Opinião

O Carnaval de Temer

O circo está de volta a Brasília. A sede da democracia transformada mais uma vez em arena. De um lado, os a favor de Michel Temer; do outro, os que o querem ver responder na justiça e fora do poder. O inimaginável desfila perante o nosso olhar incrédulo. Deputados que levam bonecos insufláveis para o plenário, outros que os tentam furar; outros ainda empunham tarjas e notas falsas.

Não parece, mas o assunto é sério. É a operação Lava Jato a atingir o mais alto dignitário da nação brasileira. O (para muitos ilegítimo) presidente Michel Temer é acusado de corrupção passiva: de ter recebido milhões de reais, entregues numa mala a um amigo, deputado do seu partido. Temer é o primeiro presidente a ser denunciado no exercício do cargo.
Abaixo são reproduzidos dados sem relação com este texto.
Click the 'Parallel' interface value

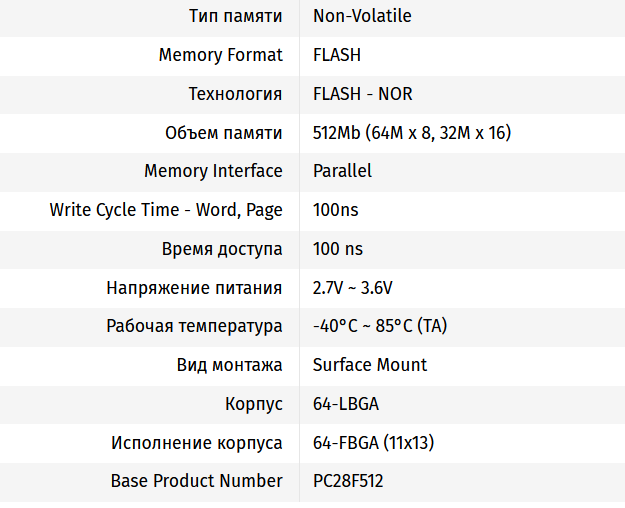click(342, 171)
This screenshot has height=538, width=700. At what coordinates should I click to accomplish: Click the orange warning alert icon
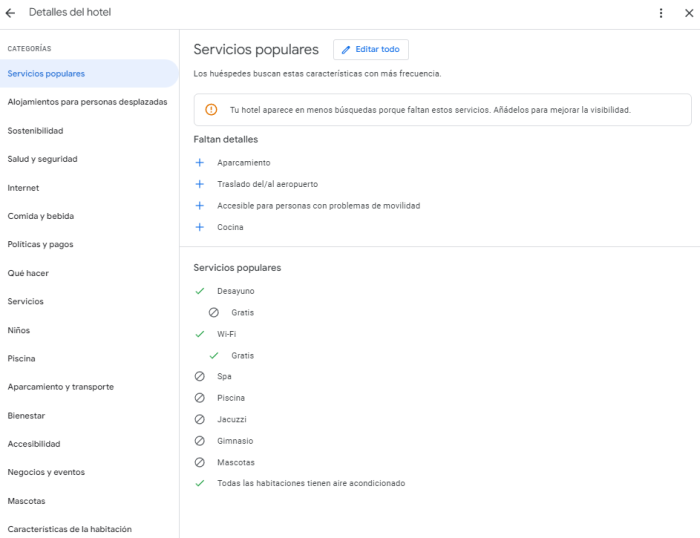[211, 110]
Perante a acusação, o presidente que tomou o poder a Dilma Rousseff - sem que sobre a presidente eleita pendesse qualquer suspeita de corrupção - está a fazer tudo para evitar o julgamento. E para isso não há limites. Até vale mesmo que ministros do seu Governo se "demitam" para, por 24 horas, assumir o lugar de deputado. No dia seguinte, voltam ao Palácio do Planalto. Entretanto cumpriram a missão, fizeram lóbi por Temer. Já fizeram todas as promessas (im)possíveis, garantiram os favores necessários para que o voto seja favorável. No Brasil enorme - "maior do que o abismo", como dizia alguém -, neste momento, parece não haver impossíveis.

As contas fazem-se deputado a deputado. O futuro joga-se numa sessão do Senado brasileiro a decorrer, na noite de ontem, em grande animação. Na mão dos senadores está o futuro político do desacreditado Temer: se a Câmara dos Deputados aceitar a acusação do Ministério Público, de corrupção, o presidente será julgado pelo Supremo Tribunal de Justiça, o processo de impeachment avança.

A estratégia de Temer é a fuga para frente, tentando desacreditar Joesly Batista. Este empresário gravou uma conversa com o agora presidente brasileiro em que se discutiam pagamentos de favores. O gigante Brasil fica paralisado, pendente do futuro do seu presidente. O mesmo que assumiu o poder graças a um golpe palaciano. A destituição pode estar certa. O que parece incerto é o futuro.